A different way of thinking about meantone temperament is the division of the
octave into X equal intervals. It turns out that 1/4 comma meantone fits
almost exactly a division of the octave into 31 equal parts, where a whole
tone is 5 parts, the diatonic semitone (e.g. C-Db) is 3 parts, the chromatic
semitone (e.g. C-C#) is 2 parts.

This idea of dividing the octave into more than 12 equal parts led in the 16th
century to much experimentation, mostly in Italy, in building keyboard
instruments with split sharps, allowing the player to play both sharps and
flats and removing the 12-notes per octave limit.

Renaissance theoreticians experimented with tempering fifths by varying
amounts such as 1/5 comma, 1/6 comma, 2/7 comma, and leading to a division of
the octave to 19 parts, 43 parts and 55 equal parts.

The 1/6 comma meantone (and corresponding division of the octave into 55 equal
parts), became popular towards the end of the 17th century, and gained new
adherents towards the end of the 18th century, with both Mozarts (father and
son) being some of its proponents.

4\. Baroque - towards the end of the 17th century meantone temperament became
increasingly seen as limiting and unsuitable to contemporary musical taste. As
players and composers became more attached to the different _affects_ of the
different keys, and wanted to be released from the limits of meantone on
keyboards, musicologists started looking for a way to temper the fifths such
that all fifths would be usable.

This led to the invention of the closed temperament, with Werckmeister being
the first to offer a recipe for the tuning of keyboards, where 4 of the fifths
are each tempered by a 1/4 of a pythagorean comma. The rest of the fifths are
pure. This creates a system where all keys are usable, but some would be more
dissonant than others.

Werckmeister was soon followed by others such as Neidhardt, Valotti,
Kirnberger, etc, each with his own recipe for tempering some of the fifths by
varying amounts. The principle is always the same: the total amount of
tempering is equal to a Pythagorean comma.

Some instructions, such as the various instructions for the French
"tempérament ordinaire" are much more vague, and just start with a pure third
in one of the main keys (C, F or G), tempering its constituent fifths, and
becoming more and more dissonant as one goes farther away in the cycle of
fifths.

It is important to understand that all these temperaments were intended for
keyboard instruments, and that players of other instruments, as well as
singers, were expected to follow certain conventions based on meantone ideas,
but that's another topic of discussion.

5\. Equal temperament - equal temperament, although a very old idea (it goes
back at least to the 16th century), only gained popularity with the rise of
the piano, being the first mass-produced musical instrument. Of course it also
has to do with the fact that composers of the romantic era became increasingly
adventurous in their harmonies and fond of employing enharmonic modulations,
thus erasing any notion of difference between sharps and flats, from Chopin
and Liszt to Wagner, Mahler and beyond.

Although the historical tuning methods came back into use together with the
revival of early music and historical instruments, it is a sad fact that today
equal temperament is so universal, so omnipresent that we have become
completely desensitized to the fact that basically all the intervals we hear
today, except for the octave, are dissonant to some degree.

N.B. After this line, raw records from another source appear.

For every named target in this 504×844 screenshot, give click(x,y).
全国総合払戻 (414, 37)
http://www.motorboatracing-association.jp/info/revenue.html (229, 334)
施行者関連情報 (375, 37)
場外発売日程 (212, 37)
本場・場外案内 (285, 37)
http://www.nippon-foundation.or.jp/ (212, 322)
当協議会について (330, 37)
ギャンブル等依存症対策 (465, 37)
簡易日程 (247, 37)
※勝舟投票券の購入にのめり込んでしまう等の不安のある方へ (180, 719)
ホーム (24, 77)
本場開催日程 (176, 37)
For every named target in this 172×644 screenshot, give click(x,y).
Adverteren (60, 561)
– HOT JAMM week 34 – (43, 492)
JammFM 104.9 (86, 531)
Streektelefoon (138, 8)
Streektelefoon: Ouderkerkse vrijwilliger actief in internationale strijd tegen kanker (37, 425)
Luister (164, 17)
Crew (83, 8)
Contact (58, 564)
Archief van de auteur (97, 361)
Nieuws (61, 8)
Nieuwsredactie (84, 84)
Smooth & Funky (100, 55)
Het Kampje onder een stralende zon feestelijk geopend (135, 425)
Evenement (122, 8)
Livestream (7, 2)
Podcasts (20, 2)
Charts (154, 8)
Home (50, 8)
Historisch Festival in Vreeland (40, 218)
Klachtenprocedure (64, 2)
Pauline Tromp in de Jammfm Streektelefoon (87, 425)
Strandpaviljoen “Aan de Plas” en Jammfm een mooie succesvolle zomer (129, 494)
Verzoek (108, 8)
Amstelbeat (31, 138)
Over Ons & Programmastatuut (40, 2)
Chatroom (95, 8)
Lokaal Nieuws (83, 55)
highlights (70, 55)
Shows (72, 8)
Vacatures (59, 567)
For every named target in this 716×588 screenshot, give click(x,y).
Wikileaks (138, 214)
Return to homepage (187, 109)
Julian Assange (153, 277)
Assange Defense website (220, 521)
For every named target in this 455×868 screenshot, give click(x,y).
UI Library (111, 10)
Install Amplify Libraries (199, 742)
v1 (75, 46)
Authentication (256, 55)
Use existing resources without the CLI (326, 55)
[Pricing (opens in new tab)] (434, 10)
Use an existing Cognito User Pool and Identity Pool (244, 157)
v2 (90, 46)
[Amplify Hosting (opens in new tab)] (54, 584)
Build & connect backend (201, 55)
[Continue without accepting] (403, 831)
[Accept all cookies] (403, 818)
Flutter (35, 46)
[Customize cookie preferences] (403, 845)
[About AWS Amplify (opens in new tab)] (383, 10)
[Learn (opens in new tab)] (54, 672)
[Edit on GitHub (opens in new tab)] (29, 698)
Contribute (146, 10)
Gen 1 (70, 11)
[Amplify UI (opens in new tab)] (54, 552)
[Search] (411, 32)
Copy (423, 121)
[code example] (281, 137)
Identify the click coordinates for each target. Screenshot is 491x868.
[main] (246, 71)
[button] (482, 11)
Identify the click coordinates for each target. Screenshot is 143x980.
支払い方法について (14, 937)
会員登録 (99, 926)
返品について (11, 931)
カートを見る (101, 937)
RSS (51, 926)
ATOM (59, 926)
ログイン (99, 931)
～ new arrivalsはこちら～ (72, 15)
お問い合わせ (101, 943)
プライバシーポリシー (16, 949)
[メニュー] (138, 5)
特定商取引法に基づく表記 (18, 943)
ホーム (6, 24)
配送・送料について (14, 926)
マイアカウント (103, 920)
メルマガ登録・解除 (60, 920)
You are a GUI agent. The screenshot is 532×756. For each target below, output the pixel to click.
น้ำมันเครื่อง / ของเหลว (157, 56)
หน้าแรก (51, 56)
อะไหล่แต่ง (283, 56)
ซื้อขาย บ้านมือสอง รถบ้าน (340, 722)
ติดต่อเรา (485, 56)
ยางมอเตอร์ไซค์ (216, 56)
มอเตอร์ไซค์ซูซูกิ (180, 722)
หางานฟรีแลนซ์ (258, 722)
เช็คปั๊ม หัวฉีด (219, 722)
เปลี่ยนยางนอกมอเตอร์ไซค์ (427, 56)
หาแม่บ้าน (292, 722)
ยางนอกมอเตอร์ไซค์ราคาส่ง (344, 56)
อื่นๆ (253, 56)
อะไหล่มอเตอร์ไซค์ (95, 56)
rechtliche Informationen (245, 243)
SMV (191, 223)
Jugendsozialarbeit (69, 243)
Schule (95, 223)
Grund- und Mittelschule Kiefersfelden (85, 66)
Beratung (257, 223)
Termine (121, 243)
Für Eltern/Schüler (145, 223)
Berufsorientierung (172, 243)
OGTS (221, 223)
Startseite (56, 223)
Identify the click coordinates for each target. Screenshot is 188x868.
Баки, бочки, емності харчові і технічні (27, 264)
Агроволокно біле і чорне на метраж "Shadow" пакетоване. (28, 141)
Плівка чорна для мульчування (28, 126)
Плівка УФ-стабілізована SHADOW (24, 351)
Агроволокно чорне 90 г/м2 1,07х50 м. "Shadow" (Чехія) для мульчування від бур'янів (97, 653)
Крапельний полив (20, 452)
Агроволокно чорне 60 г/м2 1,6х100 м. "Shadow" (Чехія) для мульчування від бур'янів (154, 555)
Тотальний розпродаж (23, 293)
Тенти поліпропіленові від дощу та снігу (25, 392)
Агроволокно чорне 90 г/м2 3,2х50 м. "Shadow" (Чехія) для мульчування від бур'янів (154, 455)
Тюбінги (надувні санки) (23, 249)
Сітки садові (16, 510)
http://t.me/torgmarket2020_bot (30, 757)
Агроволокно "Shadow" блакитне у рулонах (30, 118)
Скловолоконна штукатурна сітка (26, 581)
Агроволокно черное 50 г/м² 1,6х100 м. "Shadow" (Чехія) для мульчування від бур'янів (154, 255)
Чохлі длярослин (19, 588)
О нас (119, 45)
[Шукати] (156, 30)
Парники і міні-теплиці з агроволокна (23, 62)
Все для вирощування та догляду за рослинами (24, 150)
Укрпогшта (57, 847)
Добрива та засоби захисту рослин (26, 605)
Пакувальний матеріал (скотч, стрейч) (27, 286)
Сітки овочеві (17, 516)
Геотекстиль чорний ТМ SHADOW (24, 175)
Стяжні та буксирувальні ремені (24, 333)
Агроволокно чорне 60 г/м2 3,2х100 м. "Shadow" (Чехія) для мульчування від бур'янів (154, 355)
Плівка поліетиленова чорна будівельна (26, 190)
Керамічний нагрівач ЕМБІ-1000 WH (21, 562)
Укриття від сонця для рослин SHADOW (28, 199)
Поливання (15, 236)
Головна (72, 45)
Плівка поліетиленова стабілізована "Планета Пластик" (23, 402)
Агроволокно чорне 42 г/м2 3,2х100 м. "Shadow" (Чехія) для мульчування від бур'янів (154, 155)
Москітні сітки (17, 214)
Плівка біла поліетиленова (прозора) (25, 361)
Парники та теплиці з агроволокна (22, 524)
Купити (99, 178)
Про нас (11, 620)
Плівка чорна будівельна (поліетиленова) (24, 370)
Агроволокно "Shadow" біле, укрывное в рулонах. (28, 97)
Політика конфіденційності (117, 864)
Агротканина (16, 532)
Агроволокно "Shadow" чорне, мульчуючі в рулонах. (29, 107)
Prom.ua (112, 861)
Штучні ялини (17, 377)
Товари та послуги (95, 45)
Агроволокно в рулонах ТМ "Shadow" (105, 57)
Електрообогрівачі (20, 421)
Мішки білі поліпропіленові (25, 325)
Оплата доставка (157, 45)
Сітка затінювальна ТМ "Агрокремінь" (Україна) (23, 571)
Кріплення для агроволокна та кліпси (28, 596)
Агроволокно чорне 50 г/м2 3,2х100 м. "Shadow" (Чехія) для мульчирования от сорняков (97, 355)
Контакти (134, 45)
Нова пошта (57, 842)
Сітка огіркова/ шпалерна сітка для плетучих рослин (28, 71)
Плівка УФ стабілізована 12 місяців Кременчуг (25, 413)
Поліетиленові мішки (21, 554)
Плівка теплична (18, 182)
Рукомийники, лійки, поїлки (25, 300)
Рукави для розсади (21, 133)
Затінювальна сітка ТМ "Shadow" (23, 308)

If anybody has more questions I'd be happy to help. I've quite a bit of
experience in this field.

------
Mz
I am not musical. This is a resource someone else suggested to me years ago to
add to a small homeschooling site I run. It is listed on my site as a math
resource. I thought math+music might appeal to some niche of the geek crowd,
even though I am tone deaf and can't really appreciate it.